Vegas Baby! See More than the Strip, Slots and the Super Bowl in Sin City

All eyes will be on Las Vegas this weekend for the Super Bowl, and whether you find yourself there now, have plans to go for the first time or return soon, it helps to know that Sin City is much more than losing money and illicit, well, everything. 

When it comes to rock and roll or simply music in general, there’s never a night where a major artist isn’t performing in Vegas while on tour or as part of a residency. The most talked about right now is U2 at Sphere, the immersive visual and technological wonder where Dublin’s favorite sons have set up shop since September.
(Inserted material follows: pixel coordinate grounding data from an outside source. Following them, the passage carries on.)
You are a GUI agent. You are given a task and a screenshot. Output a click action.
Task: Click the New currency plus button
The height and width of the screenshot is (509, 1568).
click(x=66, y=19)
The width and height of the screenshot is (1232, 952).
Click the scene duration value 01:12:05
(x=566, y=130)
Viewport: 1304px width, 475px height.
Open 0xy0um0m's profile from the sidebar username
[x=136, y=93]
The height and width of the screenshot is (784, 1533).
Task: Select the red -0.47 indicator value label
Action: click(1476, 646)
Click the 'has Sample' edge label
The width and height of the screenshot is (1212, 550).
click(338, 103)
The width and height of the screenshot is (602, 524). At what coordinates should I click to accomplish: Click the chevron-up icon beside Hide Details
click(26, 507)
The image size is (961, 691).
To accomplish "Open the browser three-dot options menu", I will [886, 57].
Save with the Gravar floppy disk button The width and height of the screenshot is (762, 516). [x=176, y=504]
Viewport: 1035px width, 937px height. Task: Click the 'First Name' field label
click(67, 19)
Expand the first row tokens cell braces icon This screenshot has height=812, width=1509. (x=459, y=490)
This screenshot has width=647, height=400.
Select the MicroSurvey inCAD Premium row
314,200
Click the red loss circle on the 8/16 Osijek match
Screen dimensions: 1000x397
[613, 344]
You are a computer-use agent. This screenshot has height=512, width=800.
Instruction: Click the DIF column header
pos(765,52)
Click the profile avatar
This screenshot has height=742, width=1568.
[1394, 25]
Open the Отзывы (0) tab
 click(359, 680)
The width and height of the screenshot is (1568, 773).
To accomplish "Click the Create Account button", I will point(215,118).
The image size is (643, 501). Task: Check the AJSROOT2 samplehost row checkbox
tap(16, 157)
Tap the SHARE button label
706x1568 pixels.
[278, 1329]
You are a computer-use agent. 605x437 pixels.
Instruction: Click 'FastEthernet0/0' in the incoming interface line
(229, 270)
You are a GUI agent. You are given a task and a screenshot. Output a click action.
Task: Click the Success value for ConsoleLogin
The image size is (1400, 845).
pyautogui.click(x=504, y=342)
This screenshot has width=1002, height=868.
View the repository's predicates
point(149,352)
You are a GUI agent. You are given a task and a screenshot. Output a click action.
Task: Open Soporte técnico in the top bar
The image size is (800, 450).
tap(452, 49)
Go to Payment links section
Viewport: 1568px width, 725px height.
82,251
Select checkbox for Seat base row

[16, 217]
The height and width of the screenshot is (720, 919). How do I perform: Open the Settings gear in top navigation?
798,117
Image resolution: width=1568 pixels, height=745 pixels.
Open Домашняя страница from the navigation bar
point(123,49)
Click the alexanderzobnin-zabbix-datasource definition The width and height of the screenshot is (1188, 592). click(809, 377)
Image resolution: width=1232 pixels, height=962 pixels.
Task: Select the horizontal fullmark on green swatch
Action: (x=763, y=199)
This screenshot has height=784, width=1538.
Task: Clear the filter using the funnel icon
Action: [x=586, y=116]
Unfortunately, U2 ends their lengthy and already extended stretch in early March. Next up is four nights with Phish in April and 24 shows from Dead & Company from May through July. If the tripped-out jam band aesthetic doesn’t exactly sound appealing, you’re not alone. Luckily, if you look off the beaten path – in this case the Las Vegas Strip – there’s lots of legal fun to experience.

THE PUNK ROCK MUSEUM

Founded by Fat Mike, bassist and singer for NOFX, The Punk Rock Museum opened in spring of 2023 and quickly built up a reputation as the place to visit if you’re a music fan, historian or just a crusty old punk who wants to relive the glory days.

The museum boasts the world’s most expansive, inclusive and intimate display of artifacts, flyers, photos, clothing, instruments, handwritten lyrics, artwork, and just about everything else donated by the people and bands who were there.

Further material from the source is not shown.